In a design world increasingly shaped by regenerative thinking, a new generation of creators is not only inspired by nature — they build with it, alongside it, and sometimes even inside it. From bioluminescent algae to biodegradable sculptures, these 10 innovators are developing living, responsive materials that shift the boundaries of what’s possible.
Welcome to our shortlist of visionaries who are proving that the future of materials is not synthetic — it’s symbiotic. Whether working with fungi, algae, bone, or bacteria, these minds are reshaping design through biology, art, and systems thinking. Their work doesn’t just biodegrade — it breathes, evolves, and often glows.
These profiles aren’t just about form or function. They are about intelligence. Each project reflects a deeper story: a provocation, a protest, or a proposal for how we might co-exist with the materials we use.
Here are 10 MatterMinds building tomorrow’s living material landscape, selected by the Tocco team.
1. Chris Bellamy— Bioluminescent Algae, Lucid Life
A former engineer turned biodesigner, Chris Bellamy merges science and emotion through algae-powered light. His “Lucid Life” project explores bioluminescent microalgae as a poetic, glowing material for storytelling and connection.
What Tocco loves: The idea that a material can respond to human presence without wires or batteries is deeply compelling — a form of ambient intelligence built from nature. It’s both functional and spiritual.

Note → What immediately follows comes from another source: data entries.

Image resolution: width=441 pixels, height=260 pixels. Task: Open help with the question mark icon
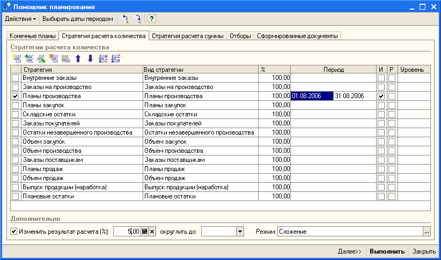coord(151,19)
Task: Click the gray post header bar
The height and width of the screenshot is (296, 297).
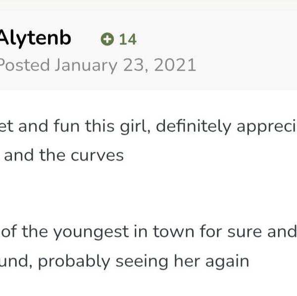Action: 238,49
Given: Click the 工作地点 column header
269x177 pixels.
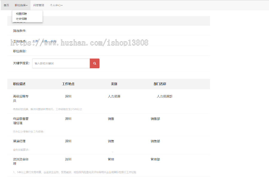Looking at the screenshot, I should (68, 84).
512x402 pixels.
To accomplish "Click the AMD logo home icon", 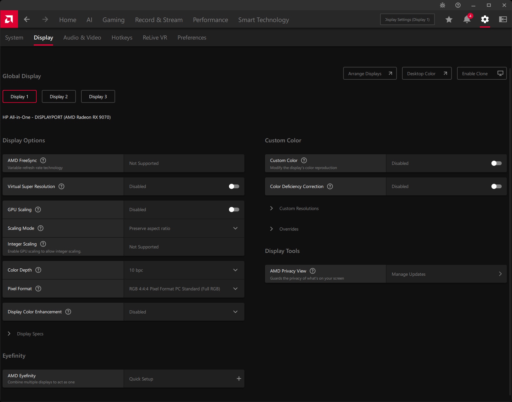I will click(9, 20).
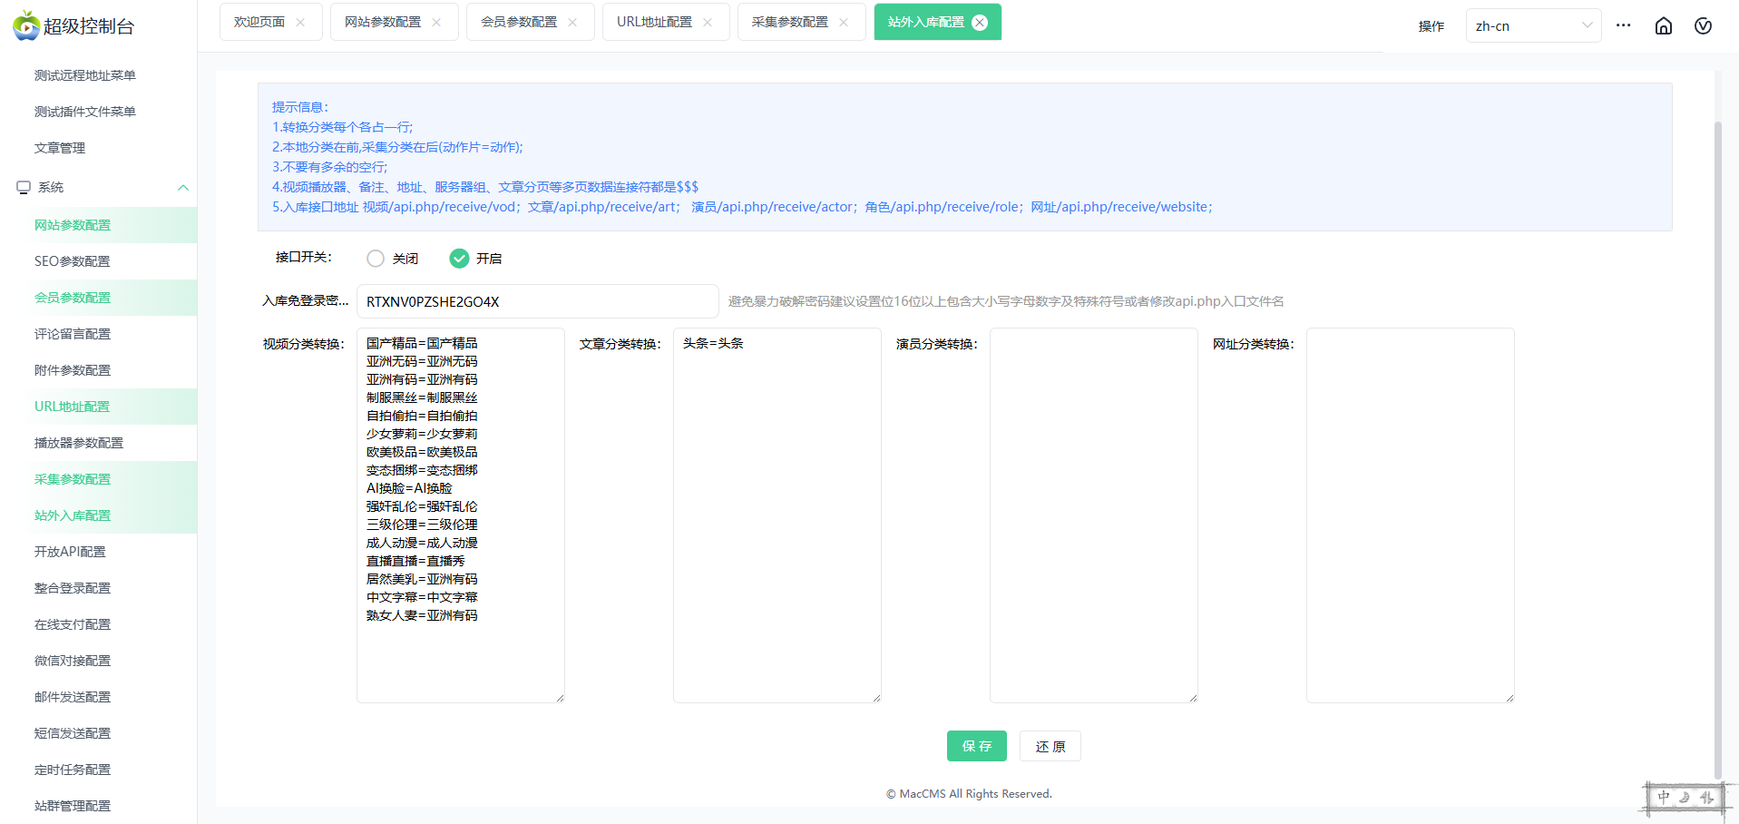The height and width of the screenshot is (824, 1739).
Task: Close the 欢迎页面 tab with its X
Action: tap(301, 23)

2. Shijia Huang — Bone, Moss, and Microbes
Huang’s work reconstructs future landscapes using overlooked materials like bone and moss. Her installations reimagine decay not as an end, but as a living process — one that informs her architectural and ecological imagination.
What Tocco loves: We’re drawn to the deep material literacy in her work — the way she reads and reinterprets nature’s byproducts into design systems.

3. Nancy Diniz, Biomatters — Circular Bio-Labs
Biomatters is a design lab that grows mycelium, bacterial cellulose, and bioplastics — not just as alternatives, but as infrastructures for a circular future.
What Tocco loves: Their commitment to building locally grown, compostable material ecosystems makes them a key actor in applied biodesign.

4. Victória Kopp, Muush — Mycelium Biotextile
Muush blends fungi and fashion, creating mycelium-based textiles that are soft, suede-like, and fully compostable. Their work points toward a future where leather is grown, not skinned.
What Tocco loves: Their aesthetic precision makes fungal materials feel quite elevated, not a compromise.

5. Davide Viggiano — Bio-Sculptures & Synthetic Skins
Viggiano blurs the line between sculpture and skin, using degradable gels and hybrid materials to provoke questions around identity, decay, and the body.
What Tocco loves: His practice feels like biodesign meets philosophy — challenging and emotional in equal measure.

6. Polybion — Celium, Scalable Mycelium Leather
Celium is Polybion’s answer to the leather dilemma: a bacterial cellulose grown from fruit waste. It’s designed to meet the performance expectations of fashion and automotive industries.
What Tocco loves: they’re not just innovating — they’re scaling. Celium shows what happens when microbial materials meet industrial ambition.

7. Mycorium — Mass-Market Mycelium
Mycorium focuses on turning lab-grown mycelium into commercially viable leather alternatives. Their approach is pragmatic, performance-driven, and focused on global scalability.
What Tocco loves: Their engineering-first approach ensures fungal innovation won’t remain niche — it will become mass-market and accessible.

8. Angelo Renna — Soil Systems and Landscape Design
Renna designs with time, earth, and ecology. His work uses soil, seeds, and natural cycles to reshape how we think about permanence in architecture.
What Tocco loves: We admire his ability to design with decay — a true shift from resisting nature to collaborating with it.
9. Laura Messing — Bioart & Moebio® Bioleather
Messing’s work transforms hair, waste, and biopolymers into sculpture. Her patented Moebio® material pushes the boundaries of what bioleather can be.
What Tocco loves: Messing treats material decay as narrative — a beautiful contradiction that makes her work both ephemeral and iconic.

10. Sabrina Merayo Nuñez — Alchemy of Matter
Sabrina’s biodegradable installations and material experiments dive into questions of transformation, permanence, and perception — always grounded in science, always poetic.
What Tocco loves: Her work embraces contradiction: growth and erosion, fragility and strength. She reminds us that materials are never just materials — they’re philosophies.